This year the first Passover Seder falls on Saturday night, April 23. Two weeks away, you're thinking, but in many homes Passover preparations have been under way for weeks. (I have friends who are much farther along than I am. I try not to resent them.) The entire house must be free of leavened grains (wheat, barley, rye, spelt, oat) and their products, which one is forbidden to consume or have in his possession during the eight-day holiday.
The key areas of concern are the dining room and kitchen, so I've started cleaning out my pantry, which will be dedicated to Passover foods. (My friend Penny in Boca Raton e-mailed that she's been nibbling on a bag of Hershey's kisses she discovered. No kisses for me, though I did find a mini-pack of Oreos, which I promptly ate.)
In my home, and in many others, the preparations turn into spring cleaning.
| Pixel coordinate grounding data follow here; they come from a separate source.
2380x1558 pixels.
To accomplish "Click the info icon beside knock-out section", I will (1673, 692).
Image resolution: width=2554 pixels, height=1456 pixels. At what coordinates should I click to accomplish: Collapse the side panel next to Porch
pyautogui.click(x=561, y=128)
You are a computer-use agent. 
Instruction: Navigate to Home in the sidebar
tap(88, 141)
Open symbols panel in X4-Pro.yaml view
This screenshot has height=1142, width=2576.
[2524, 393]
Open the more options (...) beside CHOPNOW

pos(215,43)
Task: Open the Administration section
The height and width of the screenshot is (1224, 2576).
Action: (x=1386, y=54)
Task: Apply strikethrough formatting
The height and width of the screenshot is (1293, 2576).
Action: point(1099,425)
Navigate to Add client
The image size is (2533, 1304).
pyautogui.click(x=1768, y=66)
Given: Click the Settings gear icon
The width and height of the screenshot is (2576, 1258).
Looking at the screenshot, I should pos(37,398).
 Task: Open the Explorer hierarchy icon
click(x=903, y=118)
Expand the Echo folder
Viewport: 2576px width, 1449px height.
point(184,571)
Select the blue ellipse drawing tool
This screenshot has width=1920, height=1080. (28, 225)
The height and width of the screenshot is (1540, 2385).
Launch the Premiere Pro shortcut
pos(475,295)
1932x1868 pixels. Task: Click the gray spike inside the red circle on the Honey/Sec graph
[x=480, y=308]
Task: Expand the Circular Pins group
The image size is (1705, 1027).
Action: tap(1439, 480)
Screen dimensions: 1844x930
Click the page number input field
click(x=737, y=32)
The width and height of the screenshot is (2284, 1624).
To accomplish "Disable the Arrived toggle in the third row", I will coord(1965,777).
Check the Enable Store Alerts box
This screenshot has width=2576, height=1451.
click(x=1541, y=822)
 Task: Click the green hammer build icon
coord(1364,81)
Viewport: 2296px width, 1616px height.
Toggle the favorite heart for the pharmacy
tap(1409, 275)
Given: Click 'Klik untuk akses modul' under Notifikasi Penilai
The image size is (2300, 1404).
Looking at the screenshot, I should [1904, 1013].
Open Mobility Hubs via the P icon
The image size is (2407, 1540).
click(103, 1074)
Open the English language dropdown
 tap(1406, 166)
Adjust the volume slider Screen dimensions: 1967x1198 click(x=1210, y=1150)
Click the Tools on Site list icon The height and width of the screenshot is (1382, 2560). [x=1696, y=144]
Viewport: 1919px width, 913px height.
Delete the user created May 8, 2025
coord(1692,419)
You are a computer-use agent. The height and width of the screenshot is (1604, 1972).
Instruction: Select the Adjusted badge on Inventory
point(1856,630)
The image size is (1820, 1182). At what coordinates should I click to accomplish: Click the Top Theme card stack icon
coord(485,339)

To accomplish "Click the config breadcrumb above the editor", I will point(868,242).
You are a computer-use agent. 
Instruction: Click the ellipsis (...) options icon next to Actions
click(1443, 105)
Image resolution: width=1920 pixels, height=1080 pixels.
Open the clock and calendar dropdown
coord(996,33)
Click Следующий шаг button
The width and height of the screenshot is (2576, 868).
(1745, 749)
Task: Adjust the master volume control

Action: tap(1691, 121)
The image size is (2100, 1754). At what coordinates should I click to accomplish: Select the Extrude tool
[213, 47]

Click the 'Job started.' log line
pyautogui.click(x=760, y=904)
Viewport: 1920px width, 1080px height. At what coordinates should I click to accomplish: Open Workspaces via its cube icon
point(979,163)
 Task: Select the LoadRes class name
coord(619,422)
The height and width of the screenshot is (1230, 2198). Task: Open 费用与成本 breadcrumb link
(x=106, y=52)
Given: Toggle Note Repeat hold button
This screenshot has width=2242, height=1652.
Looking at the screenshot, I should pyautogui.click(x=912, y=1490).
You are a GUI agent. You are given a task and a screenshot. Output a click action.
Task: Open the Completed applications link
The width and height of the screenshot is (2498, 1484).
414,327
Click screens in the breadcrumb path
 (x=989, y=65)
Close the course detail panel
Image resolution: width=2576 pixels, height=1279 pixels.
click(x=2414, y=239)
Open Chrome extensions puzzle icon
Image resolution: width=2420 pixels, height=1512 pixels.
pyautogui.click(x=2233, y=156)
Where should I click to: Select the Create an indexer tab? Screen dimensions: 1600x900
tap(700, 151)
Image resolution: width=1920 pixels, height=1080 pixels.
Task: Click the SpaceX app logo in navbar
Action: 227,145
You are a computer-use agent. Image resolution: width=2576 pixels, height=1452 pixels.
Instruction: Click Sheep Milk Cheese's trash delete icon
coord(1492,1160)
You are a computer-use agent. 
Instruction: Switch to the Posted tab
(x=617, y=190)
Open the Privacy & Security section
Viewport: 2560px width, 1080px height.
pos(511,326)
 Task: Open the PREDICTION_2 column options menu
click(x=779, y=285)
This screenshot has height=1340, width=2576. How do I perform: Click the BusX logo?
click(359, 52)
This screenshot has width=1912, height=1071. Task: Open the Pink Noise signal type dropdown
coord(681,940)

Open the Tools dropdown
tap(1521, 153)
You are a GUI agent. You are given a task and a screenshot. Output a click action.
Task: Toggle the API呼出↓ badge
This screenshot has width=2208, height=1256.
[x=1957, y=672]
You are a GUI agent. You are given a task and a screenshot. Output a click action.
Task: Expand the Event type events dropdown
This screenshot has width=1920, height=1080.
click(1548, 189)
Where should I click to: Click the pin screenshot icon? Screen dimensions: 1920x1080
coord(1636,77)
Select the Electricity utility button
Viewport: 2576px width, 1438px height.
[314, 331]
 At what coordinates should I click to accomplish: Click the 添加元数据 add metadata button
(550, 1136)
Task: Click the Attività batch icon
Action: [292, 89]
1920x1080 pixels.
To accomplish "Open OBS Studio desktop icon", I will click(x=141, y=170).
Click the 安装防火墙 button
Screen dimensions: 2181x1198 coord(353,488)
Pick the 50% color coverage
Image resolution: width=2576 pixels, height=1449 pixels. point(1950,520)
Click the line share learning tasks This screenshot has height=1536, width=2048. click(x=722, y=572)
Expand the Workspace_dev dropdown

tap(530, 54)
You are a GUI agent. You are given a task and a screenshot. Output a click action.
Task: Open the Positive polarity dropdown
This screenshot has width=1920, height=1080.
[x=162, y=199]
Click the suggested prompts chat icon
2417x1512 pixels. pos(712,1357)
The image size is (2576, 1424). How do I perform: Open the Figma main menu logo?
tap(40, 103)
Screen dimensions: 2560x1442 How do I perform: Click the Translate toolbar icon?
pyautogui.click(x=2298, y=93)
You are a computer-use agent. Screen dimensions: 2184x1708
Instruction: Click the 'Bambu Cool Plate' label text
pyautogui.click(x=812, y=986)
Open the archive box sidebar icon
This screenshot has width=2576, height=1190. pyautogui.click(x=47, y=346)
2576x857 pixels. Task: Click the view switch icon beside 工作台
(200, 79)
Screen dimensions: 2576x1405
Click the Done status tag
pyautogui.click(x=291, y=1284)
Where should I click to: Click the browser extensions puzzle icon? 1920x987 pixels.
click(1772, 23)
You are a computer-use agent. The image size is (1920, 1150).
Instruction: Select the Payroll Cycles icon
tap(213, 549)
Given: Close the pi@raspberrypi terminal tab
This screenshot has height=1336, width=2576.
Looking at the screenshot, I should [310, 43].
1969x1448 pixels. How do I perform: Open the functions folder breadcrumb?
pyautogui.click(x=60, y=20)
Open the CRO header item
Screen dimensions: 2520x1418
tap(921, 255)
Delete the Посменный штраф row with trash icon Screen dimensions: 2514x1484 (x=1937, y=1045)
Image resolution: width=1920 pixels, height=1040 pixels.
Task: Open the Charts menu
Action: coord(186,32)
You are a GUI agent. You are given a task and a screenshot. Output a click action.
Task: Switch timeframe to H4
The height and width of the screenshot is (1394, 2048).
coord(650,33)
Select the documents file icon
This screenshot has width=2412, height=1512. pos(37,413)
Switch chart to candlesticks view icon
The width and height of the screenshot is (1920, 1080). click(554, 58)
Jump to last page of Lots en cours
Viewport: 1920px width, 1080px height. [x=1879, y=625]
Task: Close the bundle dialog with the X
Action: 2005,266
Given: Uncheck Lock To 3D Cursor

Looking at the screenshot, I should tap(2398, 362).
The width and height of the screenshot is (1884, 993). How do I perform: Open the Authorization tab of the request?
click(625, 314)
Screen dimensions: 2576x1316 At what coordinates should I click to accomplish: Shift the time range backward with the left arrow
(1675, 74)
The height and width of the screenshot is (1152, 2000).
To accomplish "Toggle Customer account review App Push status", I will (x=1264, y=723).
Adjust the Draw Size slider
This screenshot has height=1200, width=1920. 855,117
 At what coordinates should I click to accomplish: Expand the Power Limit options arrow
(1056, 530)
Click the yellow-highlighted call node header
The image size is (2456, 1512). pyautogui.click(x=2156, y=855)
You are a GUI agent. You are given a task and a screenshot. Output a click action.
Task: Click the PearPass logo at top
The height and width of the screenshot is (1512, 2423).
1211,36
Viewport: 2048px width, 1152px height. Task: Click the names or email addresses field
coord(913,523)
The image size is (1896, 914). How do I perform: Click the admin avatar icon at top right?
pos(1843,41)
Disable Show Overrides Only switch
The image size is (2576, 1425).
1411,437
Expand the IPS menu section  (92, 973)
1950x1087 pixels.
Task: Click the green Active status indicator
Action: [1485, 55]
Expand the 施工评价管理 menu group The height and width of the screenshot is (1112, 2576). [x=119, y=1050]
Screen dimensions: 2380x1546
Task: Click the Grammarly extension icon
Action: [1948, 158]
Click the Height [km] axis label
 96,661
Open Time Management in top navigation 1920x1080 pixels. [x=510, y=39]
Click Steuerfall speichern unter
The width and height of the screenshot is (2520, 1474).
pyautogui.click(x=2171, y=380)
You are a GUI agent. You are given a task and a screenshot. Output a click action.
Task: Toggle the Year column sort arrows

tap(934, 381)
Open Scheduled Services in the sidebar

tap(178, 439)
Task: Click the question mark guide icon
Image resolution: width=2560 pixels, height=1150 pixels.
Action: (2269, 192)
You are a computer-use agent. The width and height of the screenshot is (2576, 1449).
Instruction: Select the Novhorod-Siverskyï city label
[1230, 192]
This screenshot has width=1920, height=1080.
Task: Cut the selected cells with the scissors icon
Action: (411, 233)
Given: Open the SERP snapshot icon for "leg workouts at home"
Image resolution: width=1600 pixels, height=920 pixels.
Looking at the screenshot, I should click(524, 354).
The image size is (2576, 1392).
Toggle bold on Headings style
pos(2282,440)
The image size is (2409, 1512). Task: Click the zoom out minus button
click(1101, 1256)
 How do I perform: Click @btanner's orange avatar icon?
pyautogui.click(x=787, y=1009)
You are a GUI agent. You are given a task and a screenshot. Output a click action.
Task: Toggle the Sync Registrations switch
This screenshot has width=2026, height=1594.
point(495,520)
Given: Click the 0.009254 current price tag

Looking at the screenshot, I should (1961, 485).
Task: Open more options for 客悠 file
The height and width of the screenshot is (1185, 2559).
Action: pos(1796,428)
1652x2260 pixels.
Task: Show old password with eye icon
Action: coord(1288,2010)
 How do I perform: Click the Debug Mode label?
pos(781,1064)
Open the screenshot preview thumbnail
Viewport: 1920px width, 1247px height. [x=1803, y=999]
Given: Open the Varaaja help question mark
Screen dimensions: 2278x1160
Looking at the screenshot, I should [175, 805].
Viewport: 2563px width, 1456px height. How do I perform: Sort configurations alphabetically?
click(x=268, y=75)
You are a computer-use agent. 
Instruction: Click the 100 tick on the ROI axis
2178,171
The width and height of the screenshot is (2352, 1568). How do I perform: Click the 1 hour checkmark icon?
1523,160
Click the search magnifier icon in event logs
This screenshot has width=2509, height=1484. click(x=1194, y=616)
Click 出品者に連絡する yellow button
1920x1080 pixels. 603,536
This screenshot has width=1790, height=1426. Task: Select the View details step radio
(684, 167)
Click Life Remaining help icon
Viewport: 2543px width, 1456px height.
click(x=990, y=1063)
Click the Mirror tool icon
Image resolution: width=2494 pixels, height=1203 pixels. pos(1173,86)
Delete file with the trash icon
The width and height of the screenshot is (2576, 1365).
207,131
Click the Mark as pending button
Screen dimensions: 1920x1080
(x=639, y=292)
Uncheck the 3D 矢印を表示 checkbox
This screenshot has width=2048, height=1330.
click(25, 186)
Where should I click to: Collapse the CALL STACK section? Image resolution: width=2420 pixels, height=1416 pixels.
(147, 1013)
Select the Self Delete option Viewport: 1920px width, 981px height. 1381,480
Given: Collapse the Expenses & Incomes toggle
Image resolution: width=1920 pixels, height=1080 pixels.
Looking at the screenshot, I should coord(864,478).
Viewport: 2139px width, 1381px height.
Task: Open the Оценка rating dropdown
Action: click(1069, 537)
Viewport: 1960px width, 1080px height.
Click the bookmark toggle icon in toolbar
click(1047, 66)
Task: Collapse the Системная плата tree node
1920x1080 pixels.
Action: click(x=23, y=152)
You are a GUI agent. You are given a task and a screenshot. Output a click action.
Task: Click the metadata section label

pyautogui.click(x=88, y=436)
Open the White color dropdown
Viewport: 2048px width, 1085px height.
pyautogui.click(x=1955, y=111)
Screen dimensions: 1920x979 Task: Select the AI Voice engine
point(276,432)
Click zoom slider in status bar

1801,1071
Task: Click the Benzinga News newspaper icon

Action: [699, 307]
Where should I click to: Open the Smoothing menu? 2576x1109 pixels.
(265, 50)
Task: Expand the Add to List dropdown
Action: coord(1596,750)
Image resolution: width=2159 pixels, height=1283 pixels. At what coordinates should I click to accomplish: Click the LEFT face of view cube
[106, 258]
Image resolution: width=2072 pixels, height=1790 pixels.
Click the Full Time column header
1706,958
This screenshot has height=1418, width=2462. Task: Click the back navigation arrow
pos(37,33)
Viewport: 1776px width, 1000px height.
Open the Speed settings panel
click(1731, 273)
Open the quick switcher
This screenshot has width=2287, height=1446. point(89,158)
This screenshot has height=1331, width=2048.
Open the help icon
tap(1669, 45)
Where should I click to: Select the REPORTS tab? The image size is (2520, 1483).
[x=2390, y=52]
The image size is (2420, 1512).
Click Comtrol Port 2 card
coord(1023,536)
Passover gives me the impetus to flip the mattresses and launder the bedskirts, to wash the windows and the chandelier (I have yet to find a Cheerio in either location), to venture boldly into overstuffed closets and purge them of items that have long ago passed their prime or utility.
Over the past few days I've reorganized spices, closets, and drawers. I freed a guest room cabinet for my husband, whose desk and study I appropriated years ago when I began writing. I tossed out manuals for Windows 95 and Leading Edge, warranty cards I never mailed for items no longer under warranty, canned vegetables with suspicious bulges, medications that expired months ago.
I've also been feeding my shredder a great many pages that I can't leave in the trash because I worry about identity theft. (In California's Riverside County, identity theft poses a greater danger than meth labs, according to District Attorney Grover Trask.)
Buried among the papers were memories: a hospital bill for the emergency surgery one of our daughters had when she was less than a year old, to remove a piece of Shrinky Dink she'd swallowed; another hospital bill for one of our sons, who had been kicked in the shin by a horse when he was in a high school in Milwaukee; a tuition statement from the private Jewish school our kids attended. We paid less fifteen years ago for three kids than our adult children pay now for one child.
I also found a contract, hand written by one of our children on behalf of herself and her siblings, titled "TV Tickets." No date, but I'm guessing it was written twelve or thirteen years ago:
We, the children of ..., agree to abide by the following rules for TV Tickets from Sunday through Friday every week of the school year (except for exceptions listed below).
Each child receives 20 tickets per week. Each ticket gives you half an hour of television. When you want to watch television, you must give a ticket to either parent for each 1/2 hour of television you watch.
TV may not be watched past 11:00 P.M. Saturday nights are exempt from this contract.
Each child must read for a total of three hours during the week. A reading session is a full 1/2 hour, not less. Acceptable reading material is Mommy's books (which you haven't read yet) or other regular books. Newspapers, Sweet Valley High, Baby Sitters' Club, or any ridiculously fictional material such as the above is not accepted.
Family Night' TV (i.e., Oscars, Emmys, Grammys) is exempt from the TV Ticket deal.
On vacation or fast days, additional television hours will be allowed with no ticket requirement, subject to parents' discretion.
To gain extra tickets for the week:
1/2 hour of reading = 1 additional ticket
1 hour of reading = 2 additional tickets
If one reads less than the required 3 hours, tickets for the next week will be subtracted from the 20 tickets.
If one reads 2 hours instead of 3 hours, 6 tickets will be subtracted.
If you're caught watching TV after you've already finished the 20 tickets, 6 tickets will be taken away.
Cooking shows and news are included in the contract, unless Mommy gives permission to exempt them.
All homework must be done before watching TV. No TV after bedtime.
If you have leftover tickets from one week, you may not add those to next week's 20 tickets. Those tickets are put back in your envelope.
We are on our honor.
This is why I love Passover cleaning.